EXCERPTED RECORDS:
** Start **
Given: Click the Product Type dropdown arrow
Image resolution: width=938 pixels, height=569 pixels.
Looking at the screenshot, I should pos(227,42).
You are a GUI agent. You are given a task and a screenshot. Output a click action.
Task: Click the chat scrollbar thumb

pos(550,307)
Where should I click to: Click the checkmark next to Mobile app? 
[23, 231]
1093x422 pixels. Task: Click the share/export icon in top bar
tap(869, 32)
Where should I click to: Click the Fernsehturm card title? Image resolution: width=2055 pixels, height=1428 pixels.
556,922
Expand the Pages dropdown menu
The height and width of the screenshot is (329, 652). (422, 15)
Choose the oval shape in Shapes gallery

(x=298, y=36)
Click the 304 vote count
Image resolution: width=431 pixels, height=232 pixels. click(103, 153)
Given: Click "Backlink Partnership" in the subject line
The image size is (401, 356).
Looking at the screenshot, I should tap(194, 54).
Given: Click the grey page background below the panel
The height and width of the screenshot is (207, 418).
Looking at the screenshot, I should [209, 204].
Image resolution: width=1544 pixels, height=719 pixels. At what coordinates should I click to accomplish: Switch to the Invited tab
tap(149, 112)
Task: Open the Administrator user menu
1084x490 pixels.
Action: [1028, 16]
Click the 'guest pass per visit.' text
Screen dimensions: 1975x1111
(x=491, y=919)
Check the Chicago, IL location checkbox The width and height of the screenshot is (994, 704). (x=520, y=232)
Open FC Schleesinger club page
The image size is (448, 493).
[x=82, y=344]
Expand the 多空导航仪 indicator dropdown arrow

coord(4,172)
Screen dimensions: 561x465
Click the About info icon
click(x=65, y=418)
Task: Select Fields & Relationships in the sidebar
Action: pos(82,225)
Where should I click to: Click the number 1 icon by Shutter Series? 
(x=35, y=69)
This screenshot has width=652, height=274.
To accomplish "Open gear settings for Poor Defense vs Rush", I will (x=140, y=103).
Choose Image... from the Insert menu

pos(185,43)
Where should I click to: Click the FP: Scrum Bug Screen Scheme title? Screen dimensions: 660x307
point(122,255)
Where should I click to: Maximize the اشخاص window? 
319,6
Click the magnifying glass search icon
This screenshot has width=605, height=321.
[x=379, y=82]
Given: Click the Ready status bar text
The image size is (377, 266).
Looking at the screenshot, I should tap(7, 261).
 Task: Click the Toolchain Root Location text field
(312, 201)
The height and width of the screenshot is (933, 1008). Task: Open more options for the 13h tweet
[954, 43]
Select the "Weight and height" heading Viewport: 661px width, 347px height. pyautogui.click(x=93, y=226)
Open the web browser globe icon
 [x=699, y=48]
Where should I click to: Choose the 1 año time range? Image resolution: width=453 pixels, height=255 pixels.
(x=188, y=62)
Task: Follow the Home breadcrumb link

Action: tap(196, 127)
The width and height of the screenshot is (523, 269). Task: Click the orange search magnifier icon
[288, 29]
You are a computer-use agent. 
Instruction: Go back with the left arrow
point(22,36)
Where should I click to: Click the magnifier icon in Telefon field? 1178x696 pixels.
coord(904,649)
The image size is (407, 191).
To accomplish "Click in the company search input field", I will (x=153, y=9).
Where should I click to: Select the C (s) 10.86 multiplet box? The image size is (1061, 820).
** End **
REQUIREMENTS: Please format every line of the data above as a Markdown table with two columns, Row and Line, skipping blank lines.

WRITTEN RESPONSE:
| Row | Line |
|---|---|
| 1 | Given: Click the Product Type dropdown arrow |
| 2 | Image resolution: width=938 pixels, height=569 pixels. |
| 3 | Looking at the screenshot, I should pos(227,42). |
| 4 | You are a GUI agent. You are given a task and a screenshot. Output a click action. |
| 5 | Task: Click the chat scrollbar thumb |
| 6 | pos(550,307) |
| 7 | Where should I click to: Click the checkmark next to Mobile app?  |
| 8 | [23, 231] |
| 9 | 1093x422 pixels. Task: Click the share/export icon in top bar |
| 10 | tap(869, 32) |
| 11 | Where should I click to: Click the Fernsehturm card title? Image resolution: width=2055 pixels, height=1428 pixels. |
| 12 | 556,922 |
| 13 | Expand the Pages dropdown menu |
| 14 | The height and width of the screenshot is (329, 652). (422, 15) |
| 15 | Choose the oval shape in Shapes gallery |
| 16 | (x=298, y=36) |
| 17 | Click the 304 vote count |
| 18 | Image resolution: width=431 pixels, height=232 pixels. click(103, 153) |
| 19 | Given: Click "Backlink Partnership" in the subject line |
| 20 | The image size is (401, 356). |
| 21 | Looking at the screenshot, I should tap(194, 54). |
| 22 | Given: Click the grey page background below the panel |
| 23 | The height and width of the screenshot is (207, 418). |
| 24 | Looking at the screenshot, I should [209, 204]. |
| 25 | Image resolution: width=1544 pixels, height=719 pixels. At what coordinates should I click to accomplish: Switch to the Invited tab |
| 26 | tap(149, 112) |
| 27 | Task: Open the Administrator user menu |
| 28 | 1084x490 pixels. |
| 29 | Action: [1028, 16] |
| 30 | Click the 'guest pass per visit.' text |
| 31 | Screen dimensions: 1975x1111 |
| 32 | (x=491, y=919) |
| 33 | Check the Chicago, IL location checkbox The width and height of the screenshot is (994, 704). (x=520, y=232) |
| 34 | Open FC Schleesinger club page |
| 35 | The image size is (448, 493). |
| 36 | [x=82, y=344] |
| 37 | Expand the 多空导航仪 indicator dropdown arrow |
| 38 | coord(4,172) |
| 39 | Screen dimensions: 561x465 |
| 40 | Click the About info icon |
| 41 | click(x=65, y=418) |
| 42 | Task: Select Fields & Relationships in the sidebar |
| 43 | Action: pos(82,225) |
| 44 | Where should I click to: Click the number 1 icon by Shutter Series?  |
| 45 | (x=35, y=69) |
| 46 | This screenshot has width=652, height=274. |
| 47 | To accomplish "Open gear settings for Poor Defense vs Rush", I will (x=140, y=103). |
| 48 | Choose Image... from the Insert menu |
| 49 | pos(185,43) |
| 50 | Where should I click to: Click the FP: Scrum Bug Screen Scheme title? Screen dimensions: 660x307 |
| 51 | point(122,255) |
| 52 | Where should I click to: Maximize the اشخاص window?  |
| 53 | 319,6 |
| 54 | Click the magnifying glass search icon |
| 55 | This screenshot has width=605, height=321. |
| 56 | [x=379, y=82] |
| 57 | Given: Click the Ready status bar text |
| 58 | The image size is (377, 266). |
| 59 | Looking at the screenshot, I should tap(7, 261). |
| 60 |  Task: Click the Toolchain Root Location text field |
| 61 | (312, 201) |
| 62 | The height and width of the screenshot is (933, 1008). Task: Open more options for the 13h tweet |
| 63 | [954, 43] |
| 64 | Select the "Weight and height" heading Viewport: 661px width, 347px height. pyautogui.click(x=93, y=226) |
| 65 | Open the web browser globe icon |
| 66 |  [x=699, y=48] |
| 67 | Where should I click to: Choose the 1 año time range? Image resolution: width=453 pixels, height=255 pixels. |
| 68 | (x=188, y=62) |
| 69 | Task: Follow the Home breadcrumb link |
| 70 | Action: tap(196, 127) |
| 71 | The width and height of the screenshot is (523, 269). Task: Click the orange search magnifier icon |
| 72 | [288, 29] |
| 73 | You are a computer-use agent.  |
| 74 | Instruction: Go back with the left arrow |
| 75 | point(22,36) |
| 76 | Where should I click to: Click the magnifier icon in Telefon field? 1178x696 pixels. |
| 77 | coord(904,649) |
| 78 | The image size is (407, 191). |
| 79 | To accomplish "Click in the company search input field", I will (x=153, y=9). |
| 80 | Where should I click to: Select the C (s) 10.86 multiplet box? The image size is (1061, 820). |